> GIVEN RECORDS
▼

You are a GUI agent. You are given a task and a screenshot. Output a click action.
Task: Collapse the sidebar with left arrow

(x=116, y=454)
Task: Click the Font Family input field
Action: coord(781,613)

▲

Copy out the data in full, exactly.

You are a GUI agent. You are given a task and a screenshot. Output a click action.
Task: Collapse the sidebar with left arrow

(x=116, y=454)
Task: Click the Font Family input field
Action: coord(781,613)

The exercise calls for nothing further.